You can support this formal patch, it will support the incapsuleDataSize better.
https://review.gerrithub.io/#/c/spdk/spdk/+/435826/

BTW, you need to configure  InCapsuleDataSize  in the Transport section in your target configuration file or use RPC.

Thanks.


Best Regards
Ziye Yang 


-----Original Message-----
From: SPDK [mailto:spdk-bounces(a)lists.01.org] On Behalf Of Andrey Kuzmin
Sent: Saturday, December 1, 2018 12:29 AM
To: Storage Performance Development Kit <spdk(a)lists.01.org>
Subject: Re: [SPDK] Null bdev read/write performance with NVMf/TCP target

Also FYI, 50/50 rw mix outperforms 100% read workload by more than 20% (950 MB/s vs. 750), also something not exactly intuitive. Nice first impression, nonetheless, thanks for the great job.

Regards,
Andrey


On Fri, Nov 30, 2018 at 6:47 PM Andrey Kuzmin <andrey.v.kuzmin(a)gmail.com>
wrote:

> Ziye,
>
> I tried out both of your suggestions. Increasing MX_R2T brought home 
> substantial improvement (~50%), while allowing in-capsule data - not 
> so much, just an extra 10% surprisingly. With both fixes, write 
> throughput in the runs I reported earlier increased to some 620MB/s, 
> that is close to 80% of the read throughput (latency P50 now stands at 1.33 for reads ms vs.
> 1.57ms for writes).
>
> Also, while playing with 8K transfers, I noticed that 
> MAX_IN_CAPSULE_DATA_SIZE is defined in both nvmf/tcp.c and 
> nvme/nvme_tcp.c, and they do not agree :) (4K vs 8K). Worth a fix 
> introducing a single definition, I believe.
>
> Regards,
> Andrey
>
>
> On Fri, Nov 30, 2018 at 2:33 PM Andrey Kuzmin 
> <andrey.v.kuzmin(a)gmail.com>
> wrote:
>
>>
>>
>> On Fri, Nov 30, 2018, 10:27 Yang, Ziye <ziye.yang(a)intel.com> wrote:
>>
>>> Hi Andrey,
>>>
>>> For (1)  Actually, we have that feature, but the SPDK initiator 
>>> currently does not use it. Usually, the capsule data size is 
>>> reported by the target to the initiator. For large I/O size, R2T will still be needed.
>>
>>
>> I guess, for larger io sizes, r2t could be piggy-backed on a tcp ack, 
>> so to say. Looks like quite natural optimization.

ITEMS —
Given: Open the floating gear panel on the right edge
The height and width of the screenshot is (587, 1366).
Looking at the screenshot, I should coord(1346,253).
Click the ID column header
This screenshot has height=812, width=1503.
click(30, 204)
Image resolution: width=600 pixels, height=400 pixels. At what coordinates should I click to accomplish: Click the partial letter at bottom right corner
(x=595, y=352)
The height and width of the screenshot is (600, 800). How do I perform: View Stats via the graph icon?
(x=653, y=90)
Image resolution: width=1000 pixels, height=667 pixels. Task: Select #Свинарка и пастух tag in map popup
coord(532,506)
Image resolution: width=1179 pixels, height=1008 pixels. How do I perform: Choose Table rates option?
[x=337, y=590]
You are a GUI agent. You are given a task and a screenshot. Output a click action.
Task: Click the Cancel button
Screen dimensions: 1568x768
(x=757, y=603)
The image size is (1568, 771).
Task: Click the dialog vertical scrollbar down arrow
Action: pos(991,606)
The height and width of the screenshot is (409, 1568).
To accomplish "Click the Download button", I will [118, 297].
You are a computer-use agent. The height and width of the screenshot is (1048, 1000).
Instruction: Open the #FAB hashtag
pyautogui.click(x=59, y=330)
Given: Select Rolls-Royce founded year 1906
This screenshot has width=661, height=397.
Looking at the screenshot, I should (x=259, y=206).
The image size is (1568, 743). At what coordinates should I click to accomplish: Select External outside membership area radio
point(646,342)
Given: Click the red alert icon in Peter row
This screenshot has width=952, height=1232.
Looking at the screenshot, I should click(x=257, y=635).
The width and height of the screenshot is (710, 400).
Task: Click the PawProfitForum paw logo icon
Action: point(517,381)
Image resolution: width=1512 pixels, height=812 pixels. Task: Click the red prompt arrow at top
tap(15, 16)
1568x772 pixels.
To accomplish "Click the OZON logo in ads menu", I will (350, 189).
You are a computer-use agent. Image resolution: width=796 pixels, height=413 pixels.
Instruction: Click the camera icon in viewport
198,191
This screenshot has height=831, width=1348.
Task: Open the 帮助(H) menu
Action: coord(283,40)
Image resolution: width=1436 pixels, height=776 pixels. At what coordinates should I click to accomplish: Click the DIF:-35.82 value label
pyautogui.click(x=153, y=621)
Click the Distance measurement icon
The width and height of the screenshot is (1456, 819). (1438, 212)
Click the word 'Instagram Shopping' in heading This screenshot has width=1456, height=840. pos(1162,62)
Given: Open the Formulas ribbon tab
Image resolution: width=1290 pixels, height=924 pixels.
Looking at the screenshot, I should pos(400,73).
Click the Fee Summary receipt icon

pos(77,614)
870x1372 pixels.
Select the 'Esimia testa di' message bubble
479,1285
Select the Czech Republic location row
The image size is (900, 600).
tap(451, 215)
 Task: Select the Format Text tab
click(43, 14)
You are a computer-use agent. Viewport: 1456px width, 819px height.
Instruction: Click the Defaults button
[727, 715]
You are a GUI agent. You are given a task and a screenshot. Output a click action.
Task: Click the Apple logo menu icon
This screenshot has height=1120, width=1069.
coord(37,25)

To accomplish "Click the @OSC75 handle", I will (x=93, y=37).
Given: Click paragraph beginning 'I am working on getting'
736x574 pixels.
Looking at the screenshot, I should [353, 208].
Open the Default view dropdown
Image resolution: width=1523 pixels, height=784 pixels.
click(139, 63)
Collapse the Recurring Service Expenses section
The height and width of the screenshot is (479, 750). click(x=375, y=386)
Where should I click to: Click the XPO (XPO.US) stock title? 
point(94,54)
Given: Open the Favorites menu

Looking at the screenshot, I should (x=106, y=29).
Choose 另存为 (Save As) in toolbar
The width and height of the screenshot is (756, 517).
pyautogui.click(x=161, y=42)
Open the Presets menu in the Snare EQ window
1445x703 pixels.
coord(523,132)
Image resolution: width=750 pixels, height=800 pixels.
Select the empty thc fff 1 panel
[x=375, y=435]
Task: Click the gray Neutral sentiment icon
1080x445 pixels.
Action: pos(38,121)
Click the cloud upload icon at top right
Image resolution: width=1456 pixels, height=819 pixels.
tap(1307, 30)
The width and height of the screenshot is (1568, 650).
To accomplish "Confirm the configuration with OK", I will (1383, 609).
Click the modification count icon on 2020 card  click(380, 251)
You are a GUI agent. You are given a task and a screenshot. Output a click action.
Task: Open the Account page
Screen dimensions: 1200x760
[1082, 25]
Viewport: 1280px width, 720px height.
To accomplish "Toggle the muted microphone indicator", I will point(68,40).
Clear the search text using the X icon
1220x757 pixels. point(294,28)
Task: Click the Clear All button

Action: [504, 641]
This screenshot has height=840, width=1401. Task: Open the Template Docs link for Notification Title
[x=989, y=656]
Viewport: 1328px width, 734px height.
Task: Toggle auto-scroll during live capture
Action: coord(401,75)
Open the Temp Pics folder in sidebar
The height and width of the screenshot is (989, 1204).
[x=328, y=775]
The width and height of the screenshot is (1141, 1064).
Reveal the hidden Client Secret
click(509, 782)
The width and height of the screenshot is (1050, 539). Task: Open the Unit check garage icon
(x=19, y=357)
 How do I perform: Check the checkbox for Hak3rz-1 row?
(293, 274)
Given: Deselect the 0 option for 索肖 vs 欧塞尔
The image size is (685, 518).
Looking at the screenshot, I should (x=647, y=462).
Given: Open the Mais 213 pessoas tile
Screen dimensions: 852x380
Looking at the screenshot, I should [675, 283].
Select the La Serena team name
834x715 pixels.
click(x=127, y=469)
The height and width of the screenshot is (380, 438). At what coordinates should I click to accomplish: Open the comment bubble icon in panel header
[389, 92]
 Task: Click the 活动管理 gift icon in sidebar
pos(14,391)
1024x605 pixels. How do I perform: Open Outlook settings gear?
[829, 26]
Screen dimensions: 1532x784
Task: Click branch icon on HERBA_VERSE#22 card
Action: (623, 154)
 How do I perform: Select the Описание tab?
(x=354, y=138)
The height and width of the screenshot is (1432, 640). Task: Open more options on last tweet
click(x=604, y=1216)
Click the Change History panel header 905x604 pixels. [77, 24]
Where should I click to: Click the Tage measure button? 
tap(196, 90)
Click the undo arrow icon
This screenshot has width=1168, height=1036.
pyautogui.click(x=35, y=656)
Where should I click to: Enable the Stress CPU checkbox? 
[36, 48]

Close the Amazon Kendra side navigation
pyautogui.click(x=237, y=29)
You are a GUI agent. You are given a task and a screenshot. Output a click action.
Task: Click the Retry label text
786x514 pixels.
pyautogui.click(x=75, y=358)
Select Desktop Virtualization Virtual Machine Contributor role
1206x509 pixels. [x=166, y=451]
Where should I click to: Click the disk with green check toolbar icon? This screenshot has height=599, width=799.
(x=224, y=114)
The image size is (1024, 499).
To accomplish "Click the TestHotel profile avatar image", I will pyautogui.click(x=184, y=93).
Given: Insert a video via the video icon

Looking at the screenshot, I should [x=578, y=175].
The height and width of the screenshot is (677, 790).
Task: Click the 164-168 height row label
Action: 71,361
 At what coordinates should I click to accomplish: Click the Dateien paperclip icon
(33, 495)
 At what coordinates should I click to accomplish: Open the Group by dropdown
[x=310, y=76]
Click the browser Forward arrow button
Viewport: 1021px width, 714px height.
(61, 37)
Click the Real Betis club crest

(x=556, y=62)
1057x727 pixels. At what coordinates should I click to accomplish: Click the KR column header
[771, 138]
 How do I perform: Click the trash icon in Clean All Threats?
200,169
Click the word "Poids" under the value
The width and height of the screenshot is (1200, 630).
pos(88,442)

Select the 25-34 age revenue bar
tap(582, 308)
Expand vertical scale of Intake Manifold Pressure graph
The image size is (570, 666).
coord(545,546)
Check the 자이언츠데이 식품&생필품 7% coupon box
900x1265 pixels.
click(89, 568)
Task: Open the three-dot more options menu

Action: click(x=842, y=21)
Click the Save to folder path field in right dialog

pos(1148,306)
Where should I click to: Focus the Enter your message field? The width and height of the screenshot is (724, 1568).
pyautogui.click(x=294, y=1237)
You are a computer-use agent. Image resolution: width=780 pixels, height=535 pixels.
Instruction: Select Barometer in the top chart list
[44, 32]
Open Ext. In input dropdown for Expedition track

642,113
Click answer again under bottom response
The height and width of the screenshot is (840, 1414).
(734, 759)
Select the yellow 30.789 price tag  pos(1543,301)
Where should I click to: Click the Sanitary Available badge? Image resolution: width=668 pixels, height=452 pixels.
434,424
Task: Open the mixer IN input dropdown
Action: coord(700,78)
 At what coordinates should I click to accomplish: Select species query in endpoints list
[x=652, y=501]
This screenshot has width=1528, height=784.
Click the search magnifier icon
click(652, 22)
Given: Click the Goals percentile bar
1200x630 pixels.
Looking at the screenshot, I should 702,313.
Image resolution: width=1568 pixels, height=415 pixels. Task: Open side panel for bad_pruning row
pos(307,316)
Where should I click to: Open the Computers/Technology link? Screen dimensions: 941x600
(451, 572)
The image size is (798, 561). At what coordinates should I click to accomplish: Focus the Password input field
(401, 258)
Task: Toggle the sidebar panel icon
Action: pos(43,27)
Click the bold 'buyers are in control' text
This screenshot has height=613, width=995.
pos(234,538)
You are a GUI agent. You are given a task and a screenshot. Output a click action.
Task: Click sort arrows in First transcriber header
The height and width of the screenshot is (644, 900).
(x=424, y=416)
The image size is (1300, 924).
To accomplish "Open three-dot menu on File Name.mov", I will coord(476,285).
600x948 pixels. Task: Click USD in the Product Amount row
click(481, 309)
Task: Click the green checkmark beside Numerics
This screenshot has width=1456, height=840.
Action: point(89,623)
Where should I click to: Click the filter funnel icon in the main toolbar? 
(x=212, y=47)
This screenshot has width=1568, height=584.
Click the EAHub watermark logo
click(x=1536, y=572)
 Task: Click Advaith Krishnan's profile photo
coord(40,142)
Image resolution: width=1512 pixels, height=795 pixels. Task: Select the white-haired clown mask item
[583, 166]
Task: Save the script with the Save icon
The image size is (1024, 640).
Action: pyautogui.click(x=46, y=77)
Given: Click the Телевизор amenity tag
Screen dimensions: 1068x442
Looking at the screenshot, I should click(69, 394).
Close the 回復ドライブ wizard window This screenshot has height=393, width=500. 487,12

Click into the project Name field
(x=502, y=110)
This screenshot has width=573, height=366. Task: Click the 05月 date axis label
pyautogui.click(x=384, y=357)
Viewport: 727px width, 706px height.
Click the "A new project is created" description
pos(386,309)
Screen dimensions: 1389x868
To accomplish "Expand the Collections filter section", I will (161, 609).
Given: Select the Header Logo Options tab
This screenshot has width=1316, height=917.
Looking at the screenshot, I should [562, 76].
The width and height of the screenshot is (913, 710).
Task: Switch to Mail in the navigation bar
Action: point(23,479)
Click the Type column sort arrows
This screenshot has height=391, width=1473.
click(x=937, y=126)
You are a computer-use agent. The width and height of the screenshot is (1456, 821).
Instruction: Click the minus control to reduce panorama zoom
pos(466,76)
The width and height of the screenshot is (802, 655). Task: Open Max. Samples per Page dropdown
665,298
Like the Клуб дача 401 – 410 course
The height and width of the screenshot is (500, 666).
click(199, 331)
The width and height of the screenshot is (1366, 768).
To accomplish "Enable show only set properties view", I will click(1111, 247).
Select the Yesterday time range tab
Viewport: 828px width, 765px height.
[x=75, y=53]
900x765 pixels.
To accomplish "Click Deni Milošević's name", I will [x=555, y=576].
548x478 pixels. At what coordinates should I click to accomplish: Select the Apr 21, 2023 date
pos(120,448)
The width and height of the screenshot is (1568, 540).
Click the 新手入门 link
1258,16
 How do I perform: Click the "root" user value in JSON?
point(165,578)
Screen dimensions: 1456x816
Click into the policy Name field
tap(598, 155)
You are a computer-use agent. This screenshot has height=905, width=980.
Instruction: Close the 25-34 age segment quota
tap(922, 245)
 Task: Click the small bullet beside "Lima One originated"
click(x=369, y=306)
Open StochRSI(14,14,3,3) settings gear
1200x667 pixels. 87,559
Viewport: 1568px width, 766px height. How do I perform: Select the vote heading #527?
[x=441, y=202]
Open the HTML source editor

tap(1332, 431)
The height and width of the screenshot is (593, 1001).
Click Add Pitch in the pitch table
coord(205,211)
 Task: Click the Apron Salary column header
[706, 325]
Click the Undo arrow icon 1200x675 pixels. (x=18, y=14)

OBJECTIVES —
A - List every percentage figure in the SPDK mailing-list thread, each with what it describes.
B - Extend the SPDK mailing-list thread beyond its final sentence, "Looks like quite natural optimization."

WRITTEN ANSWERS —
A -
- More than 20%: how much the 50/50 read/write mix outperforms the 100% read workload (950 MB/s vs. 750).
- About 50%: the improvement from increasing MX_R2T.
- An extra 10%: the gain from allowing in-capsule data.
- Close to 80%: the write throughput of about 620 MB/s, with both fixes, as a share of the read throughput.

B -
>>
>> If you want to, you can use the following branch to test (Not a 
>> formal
>>> patch):
>>> https://review.gerrithub.io/#/c/spdk/spdk/+/435398
>>>
>>> To see whether the sequential write for 4KB or 8KB will be improved.
>>>
>> Thanks, will do.
>>
>> Regards,
>> Andrey
>>
>>>
>>>
>>>
>>>
>>> Best Regards
>>> Ziye Yang
>>>
>>>
>>> -----Original Message-----
>>> From: SPDK [mailto:spdk-bounces(a)lists.01.org] On Behalf Of Andrey 
>>> Kuzmin
>>> Sent: Friday, November 30, 2018 3:18 PM
>>> To: Storage Performance Development Kit <spdk(a)lists.01.org>
>>> Subject: Re: [SPDK] Null bdev read/write performance with NVMf/TCP 
>>> target
>>>
>>> Thankd Ziye, I'll give a shot to expanding the max R2T PDU and get 
>>> back to you in this.
>>>
>>> Re (1) below, are there any plans to support immediate data in the 
>>> nvmf initiator in the future, to avoid the extra R2T exchange (similar to iSCSI)?
>>>
>>> Thanks,
>>> Andrey
>>>
>>> On Fri, Nov 30, 2018, 04:28 Yang, Ziye <ziye.yang(a)intel.com> wrote:
>>>
>>> > Hi  Andrey,
>>> >
>>> > Will look at this, but for the write operation. There may be the 
>>> > following
>>> > reasons:
>>> >
>>> > 1 For the write operation. If the data is not capsulated in the 
>>> > command buffer (In our NVMe-oF initiator for the data write on I/O 
>>> > qpair, we will not use that), the NVMe-oF target will send the R2T 
>>> > PDU to the host. So compared with read operation, there will be 
>>> > additional
>>> PDU exchange.
>>> > 2 There are restrictions for the active R2T pdus defined in the spec.
>>> > Currently, we use this Macro in the nvme_tcp.c
>>> > (#define NVME_TCP_MAX_R2T_DEFAULT                16).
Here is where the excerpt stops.